* **TEXTO DE LECTURA**:
________________

Desde Mar del Plata 

Las olas, el viento y el cine. Desde el viernes pasado a las 17 horas en punto –horario de la primera función simultánea en varias salas– los cinéfilos tienen el código MDQ marcado en la frente, aunque la apertura y proyección inaugural del 31° Festival Internacional de Cine de Mar del Plata –nuevamente con la presidencia de José Martínez Suárez y la dirección artística de Fernando Martín Peña– fue unas horas más tarde, con la exhibición de Neruda, el film del chileno Pablo Larraín acerca de un particular evento en la vida del famoso poeta. Pero más allá de esa gala en el Teatro Auditorium y la fiesta posterior, toda una tradición en el evento marplatense, las proyecciones a todo vapor comenzaron ayer, bien temprano por la mañana, incluidas aquellas integradas a las tres competencias oficiales más importantes: la internacional, la latinoamericana y la argentina, que serán juzgadas y premiadas por sendos jurados independientes unos de los otros.

________________

* **FILAS EXTRAÍDAS**:
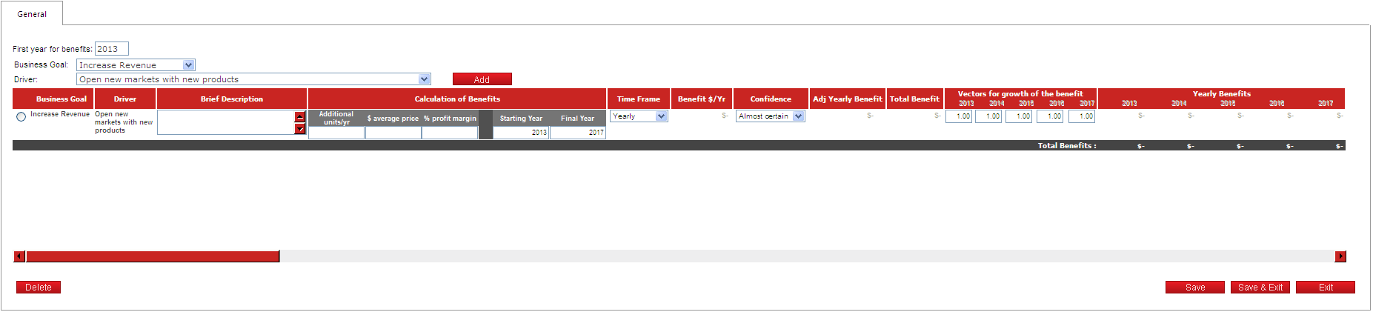
Task: Focus the Additional units/yr input field
Action: pyautogui.click(x=336, y=133)
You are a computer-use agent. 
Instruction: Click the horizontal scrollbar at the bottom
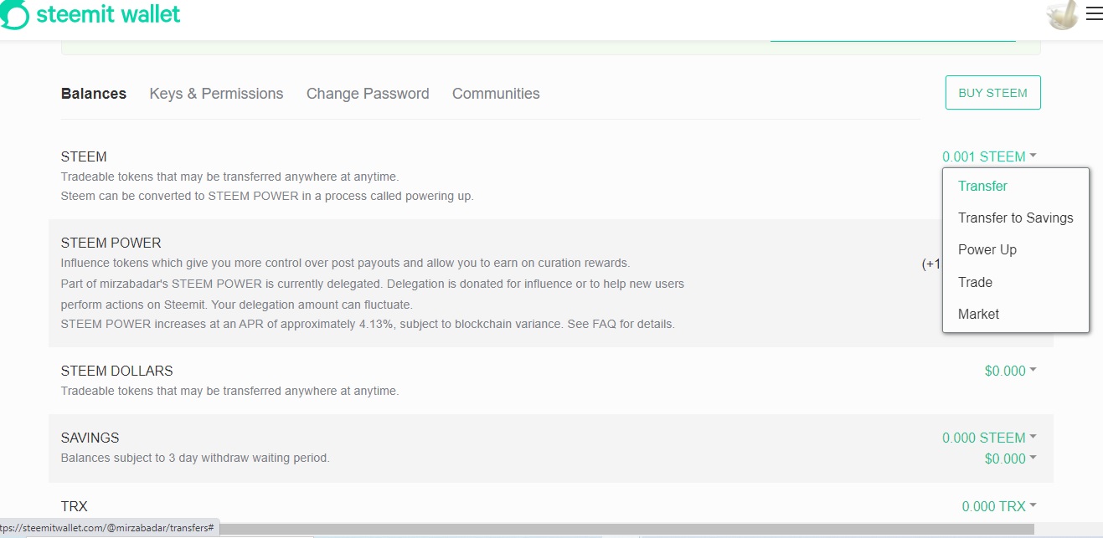[626, 529]

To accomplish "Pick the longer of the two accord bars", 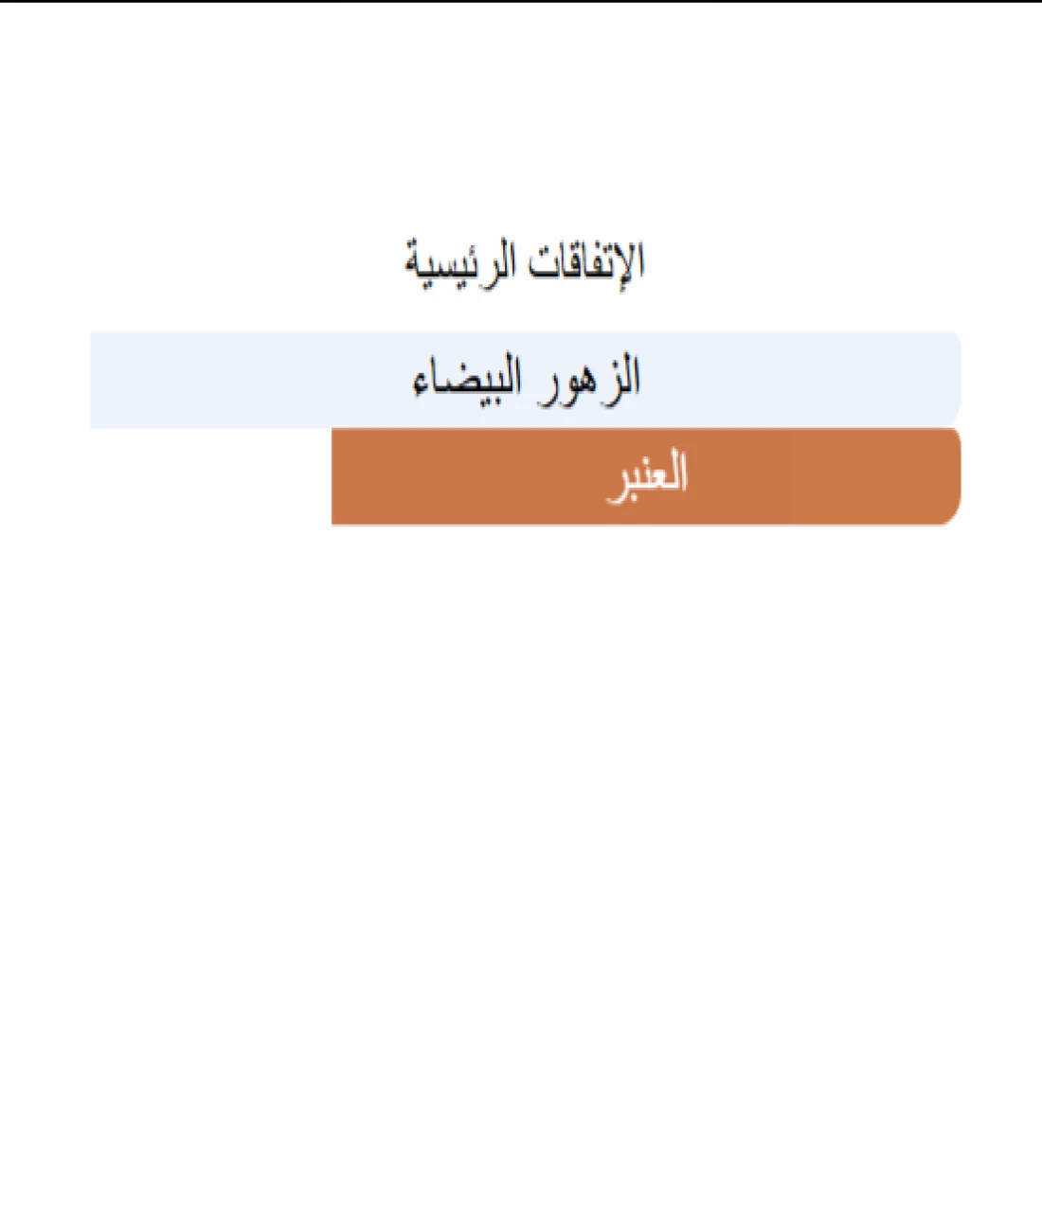I will pyautogui.click(x=525, y=380).
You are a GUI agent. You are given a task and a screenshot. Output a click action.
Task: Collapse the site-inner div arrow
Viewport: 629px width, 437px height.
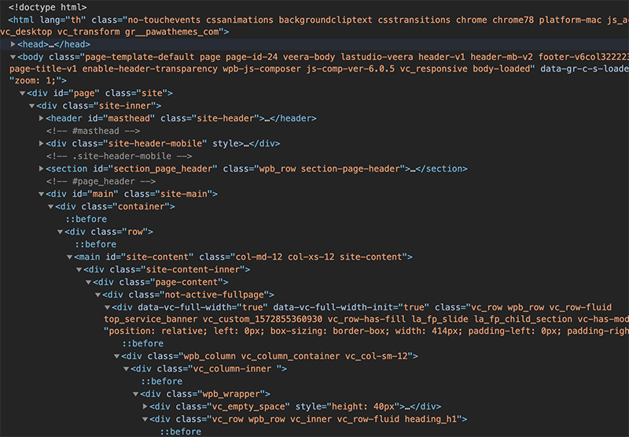[x=31, y=106]
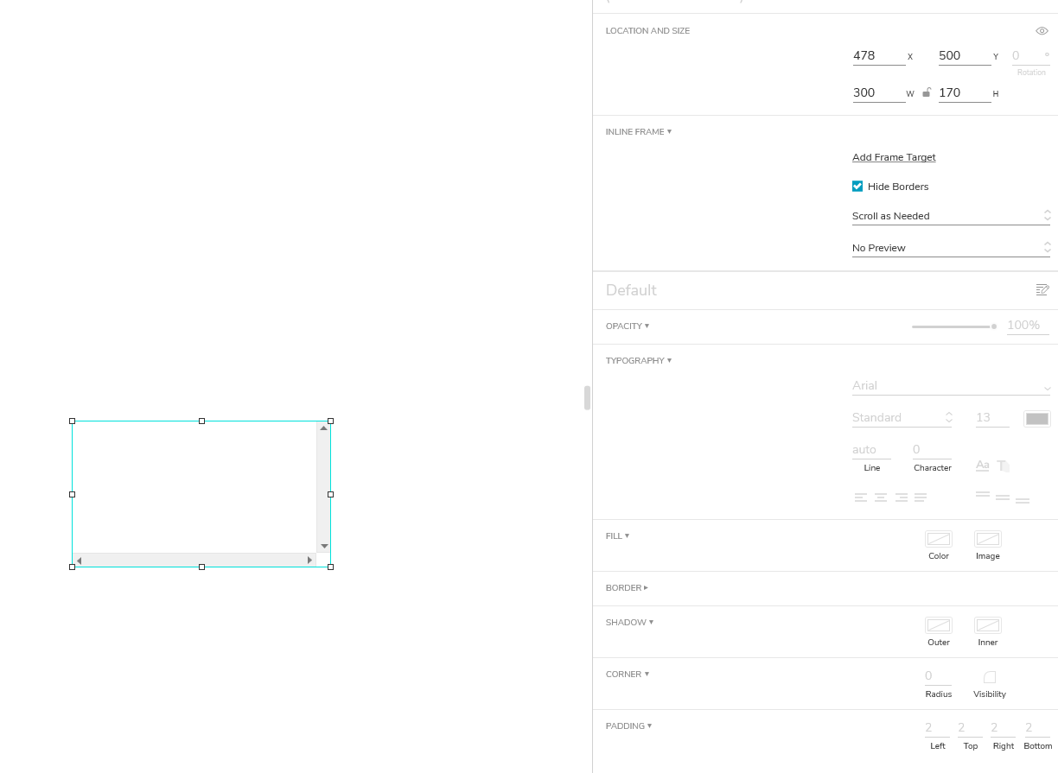Image resolution: width=1058 pixels, height=773 pixels.
Task: Expand the BORDER section
Action: 626,587
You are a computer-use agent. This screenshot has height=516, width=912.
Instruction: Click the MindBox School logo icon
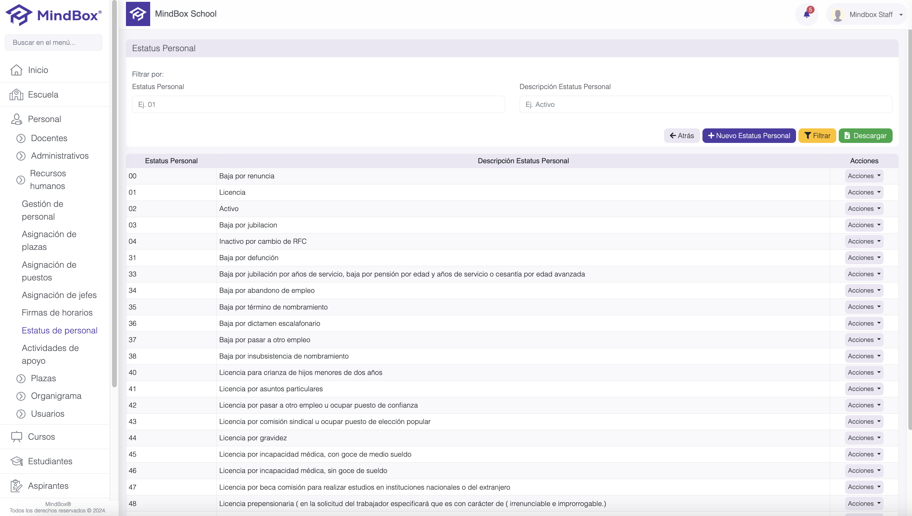[138, 14]
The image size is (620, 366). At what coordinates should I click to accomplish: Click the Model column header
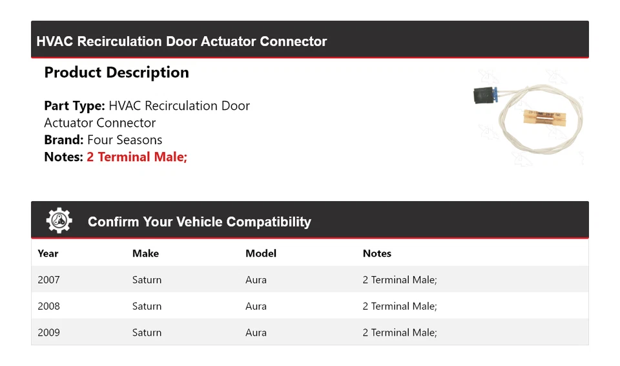(260, 253)
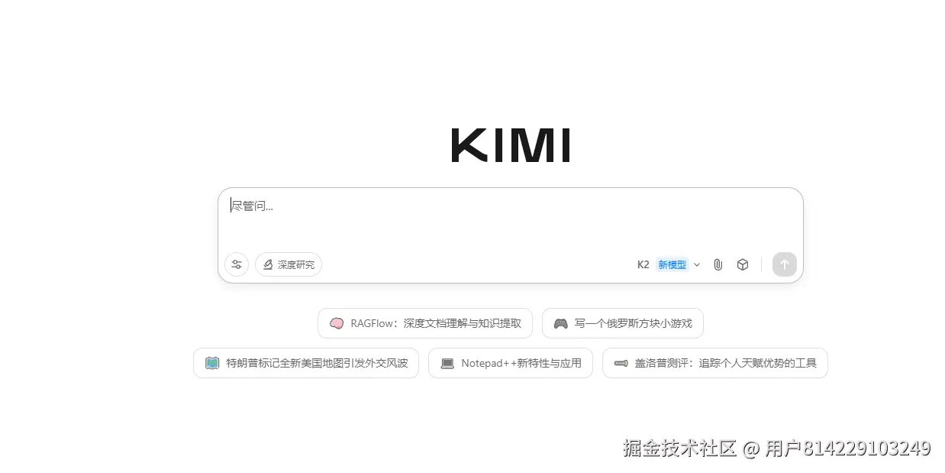Focus the 尽管问... message input field
This screenshot has height=473, width=945.
pos(510,218)
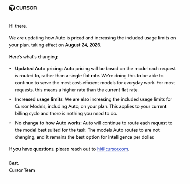Screen dimensions: 190x184
Task: Click 'billing cycle' in the usage limits bullet
Action: 27,113
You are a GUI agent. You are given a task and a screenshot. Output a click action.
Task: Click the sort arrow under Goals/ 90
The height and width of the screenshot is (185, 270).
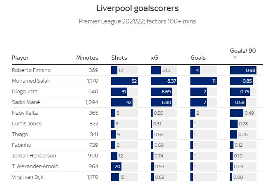[235, 57]
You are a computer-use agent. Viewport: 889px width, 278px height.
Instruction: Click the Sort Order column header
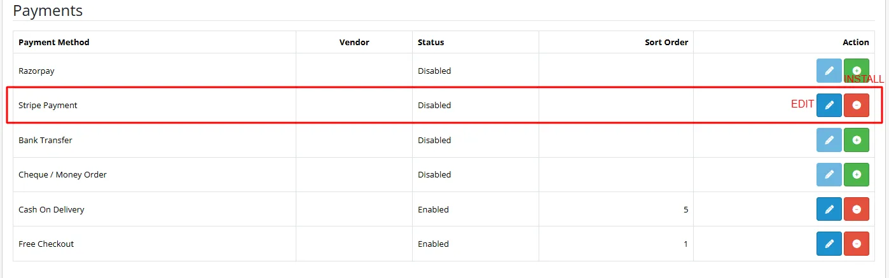(x=666, y=43)

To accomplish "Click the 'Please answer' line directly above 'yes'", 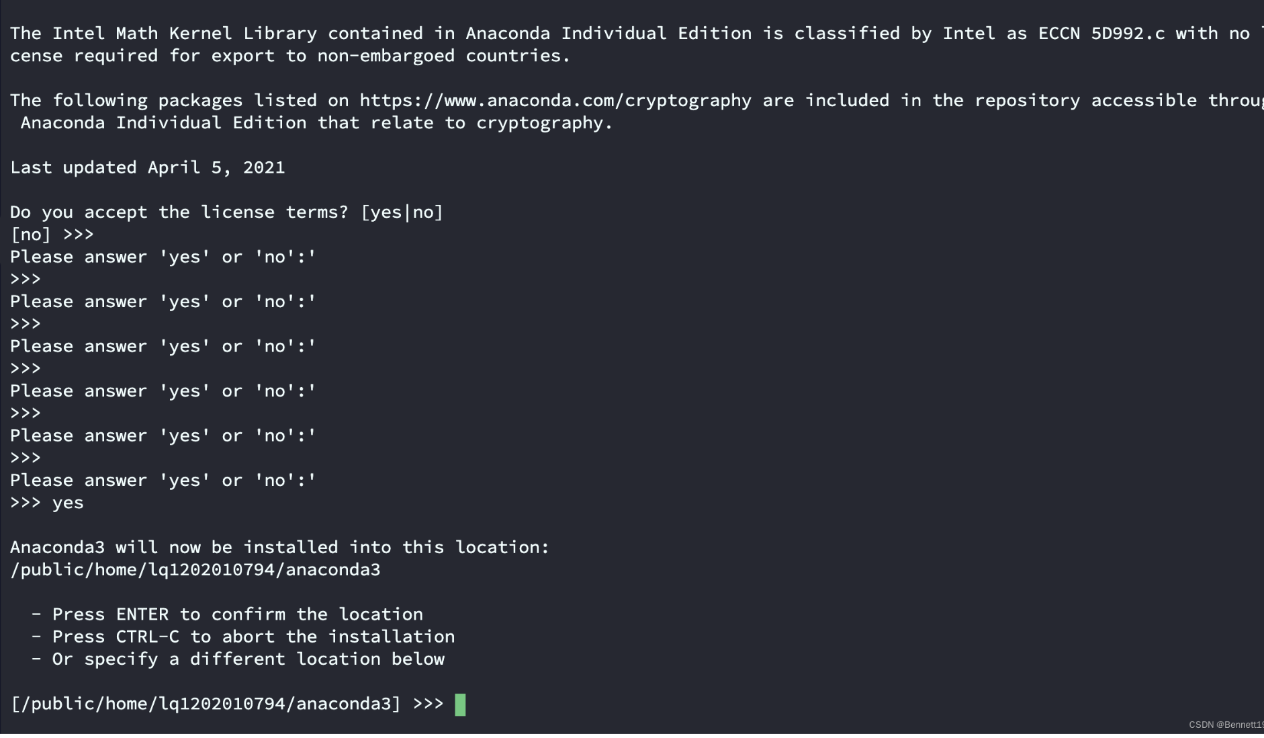I will (x=163, y=481).
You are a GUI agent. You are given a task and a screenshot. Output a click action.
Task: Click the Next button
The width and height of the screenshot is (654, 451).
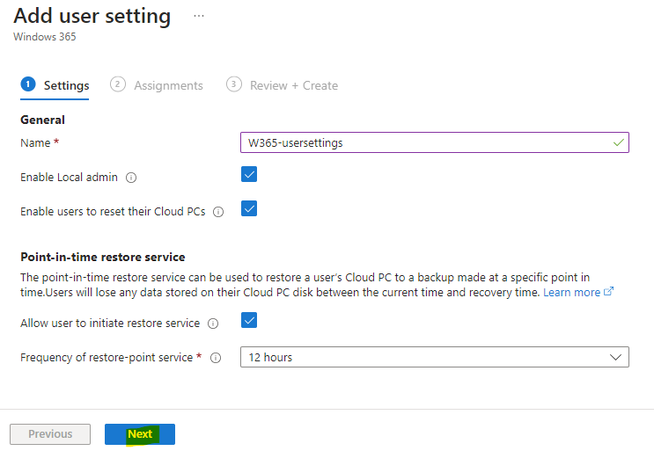140,434
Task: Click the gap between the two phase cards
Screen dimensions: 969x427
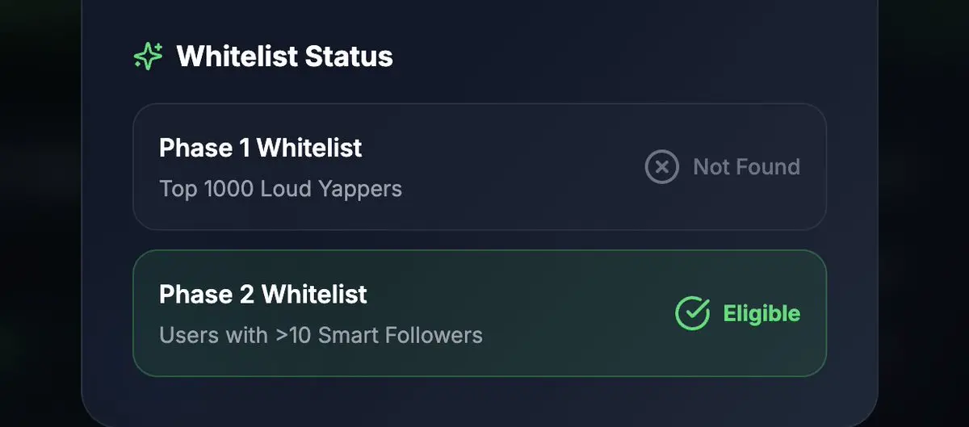Action: [480, 241]
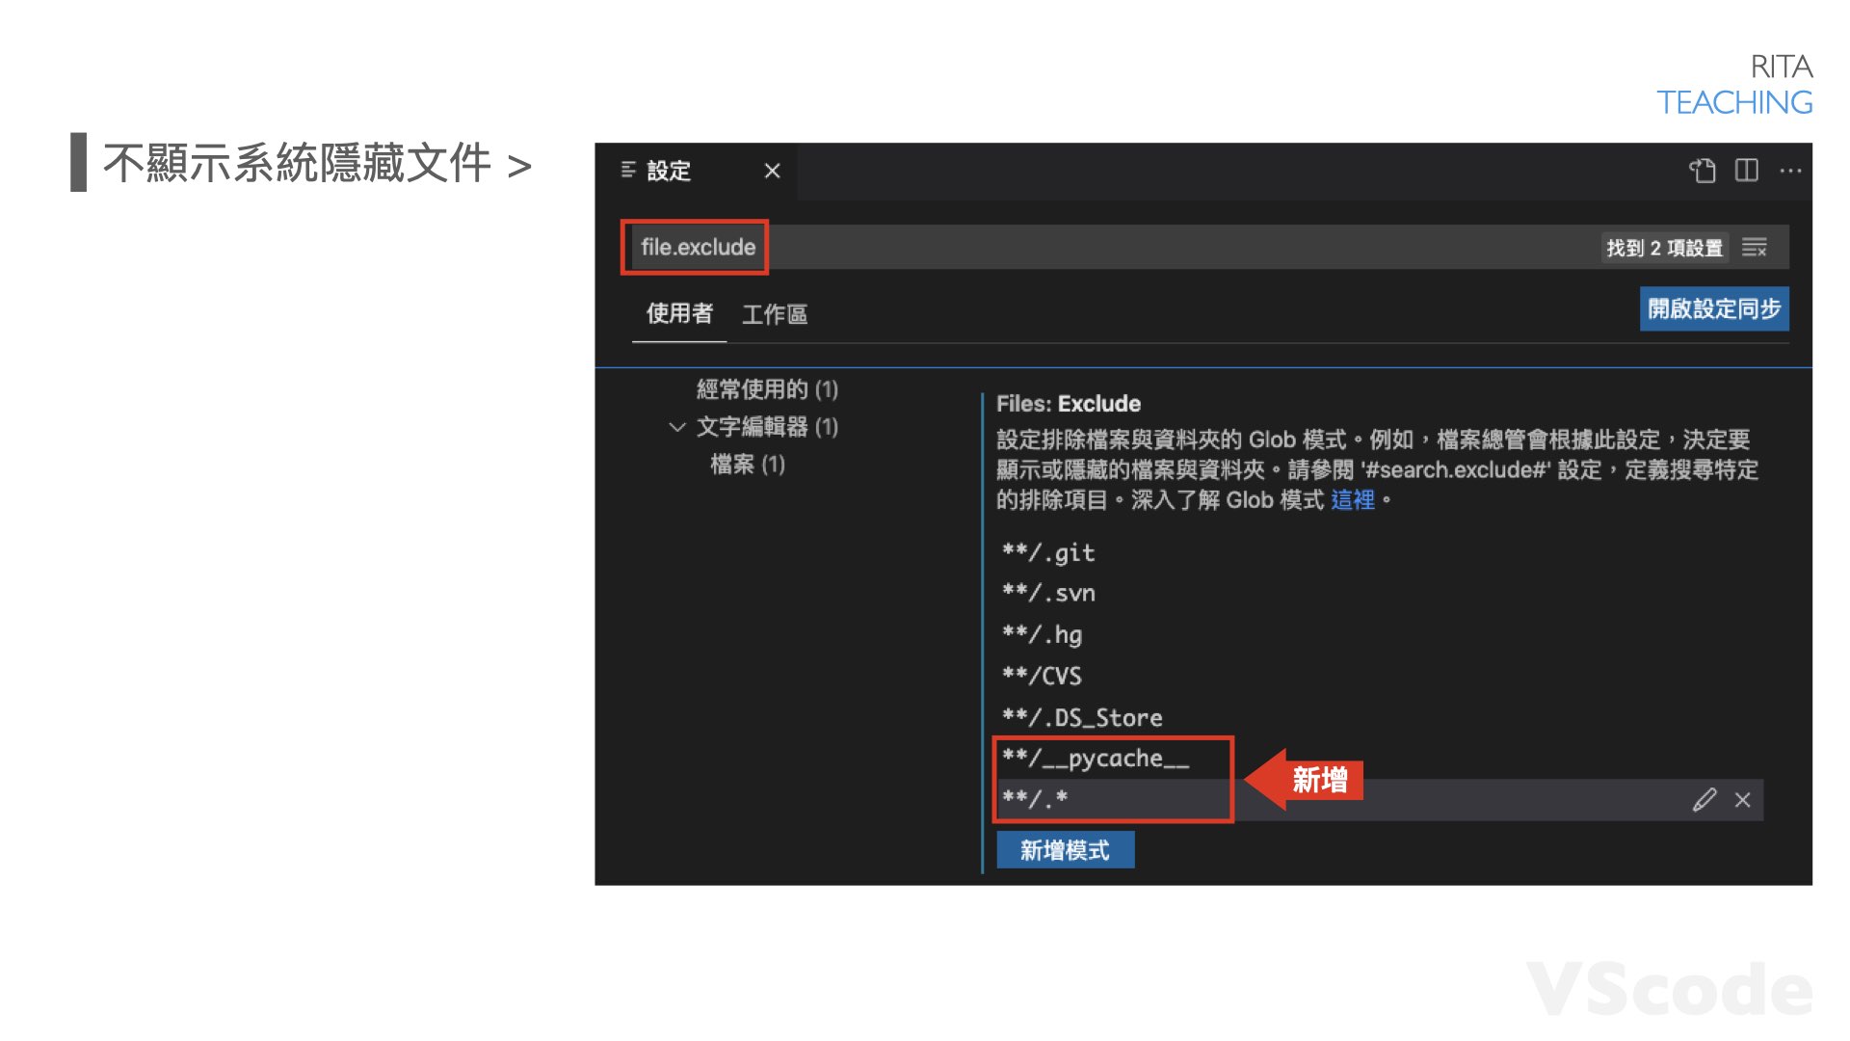This screenshot has height=1041, width=1850.
Task: Edit the **/.* pattern with the pencil icon
Action: coord(1705,799)
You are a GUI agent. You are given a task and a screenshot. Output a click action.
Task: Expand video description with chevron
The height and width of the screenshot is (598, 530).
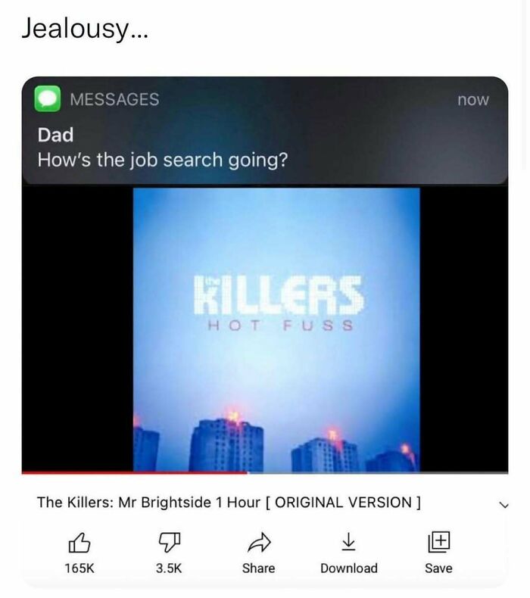point(504,506)

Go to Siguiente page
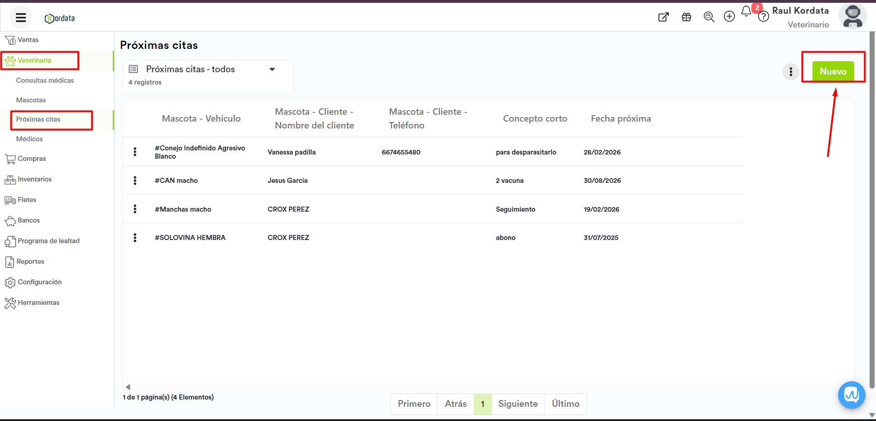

________________

* **ENUNCIADO**: Según el texto sobre el festival de Mar del Plata, ¿por qué se toma el viernes a las 17 horas en punto como el momento de arranque para los cinéfilos, si la función inaugural fue más tarde?

* **SOLUCIÓN**: Porque a esa hora fue la primera función simultánea en varias salas. La apertura y la proyección inaugural de Neruda, en cambio, llegaron unas horas más tarde.